▸ Text to read:
But now we have Wikipedia. An enclopedia on the web. And its always up to date. Why? Because unlike the lame Funk & Wagnalls of the past, where if you wanted the 1983 edition instead of the 1977 edition you had to go over to your grandmothers, Wikipedia is updated all the time, because ANYONE can update it. So all of the really smart people in the world, who are can't get dates because they are extremely annoying and pedantic can put all of that to use by self editting the worlds largest encyclopedia.

Since anyone can edit it, you of course end up with the problem that any piece of information is immediately suspect. If I want to be 4th in line of succession to the British Throne, the HOVAdammit, I'm only a quick edit away from anointing myself the Duke of York. And there's not a damn thing anyone can do about it. Well except of course, they'll change it back.

My basic love of Wikipedia comes from this. Since the dateless contributors are constantly fighting back and forth to install their version of the truth in the wiki, eventually it reaches a sort of equilibrium of things that are kind of "true enough." And I'm firmly of the opinion that true enough is usually good enough.

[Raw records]
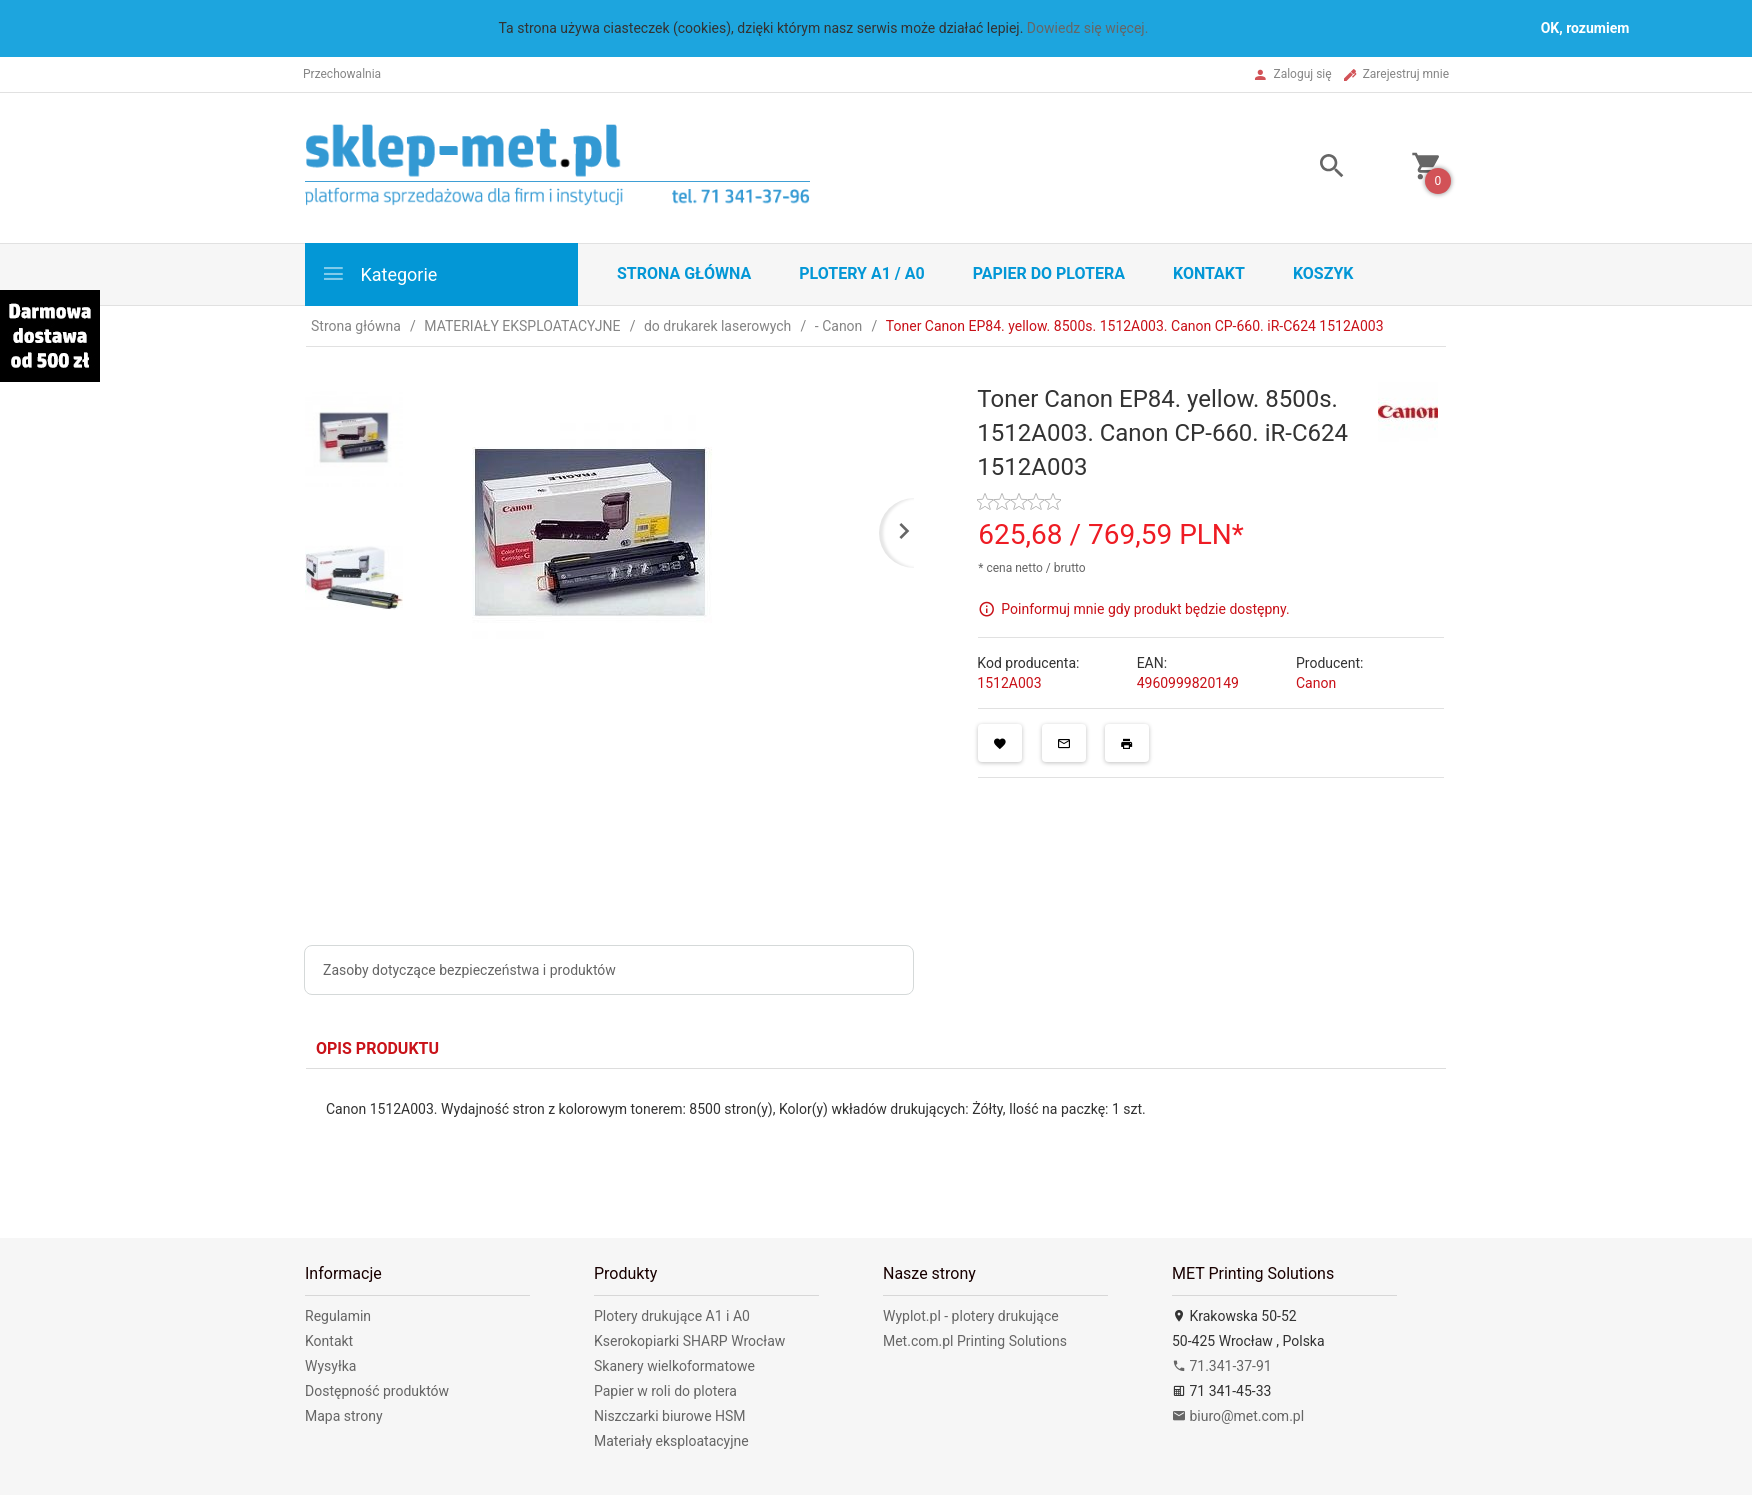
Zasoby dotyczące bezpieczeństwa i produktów (469, 970)
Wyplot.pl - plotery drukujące (971, 1316)
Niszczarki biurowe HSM (670, 1416)
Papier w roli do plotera (665, 1391)
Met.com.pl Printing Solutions (975, 1341)
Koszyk (1323, 273)
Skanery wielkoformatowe (674, 1366)
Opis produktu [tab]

▸ To do:
1. Write out the passage about Wikipedia word for word, beginning at the words "But now we have" and stopping after "change it back.".
2. Which older encyclopedia does the passage about Wikipedia compare it to?
3. Carry the passage about Wikipedia forward from its final sentence, adding a few paragraphs in the same voice.
This data was drawn from a separate source.

▸ Results:
1.
But now we have Wikipedia. An enclopedia on the web. And its always up to date. Why? Because unlike the lame Funk & Wagnalls of the past, where if you wanted the 1983 edition instead of the 1977 edition you had to go over to your grandmothers, Wikipedia is updated all the time, because ANYONE can update it. So all of the really smart people in the world, who are can't get dates because they are extremely annoying and pedantic can put all of that to use by self editting the worlds largest encyclopedia.

Since anyone can edit it, you of course end up with the problem that any piece of information is immediately suspect. If I want to be 4th in line of succession to the British Throne, the HOVAdammit, I'm only a quick edit away from anointing myself the Duke of York. And there's not a damn thing anyone can do about it. Well except of course, they'll change it back.

2. Funk & Wagnalls.

3.
Meron pointed out that he wouldn't let his students use wikipedia as a reference because of its obvious dubious reliability. But the thing is, I'm not writing academic papers. I haven't had to write one in 8 years. Usually I don't care so much about the intricate details of any given fact. I care about a cursory overview of the facts and what people at large think about the fact. Like Stephen Colbert says, Truthiness! It's about thinking with your gut. It's about truth. Not facts. Maybe Wikipedia gets some of the little details wrong here and there. Who cares. It just feels right. And at the end of the day pathos is so much more important than ethos.

The same can be said of the internet in general. When I want to know something, say, what the capital of Uganda is, I don't really look it up anymore. I google it. And I just trust that the answer I get is right.

So that leads us to today's question. Is Wikipedia a good idea? Do you go there when you need information? Do you trust it? What about the rest of the internet? How do you decide what's trustworthy information and what's not?

Also, if you haven't voted in my hottest women poll (replacement for the original which I deleted), please do that too. I'm shutting it off tuesday night so get your votes in as soon as possible. And hey, get some of your friends to vote in it. I want a good sampling group.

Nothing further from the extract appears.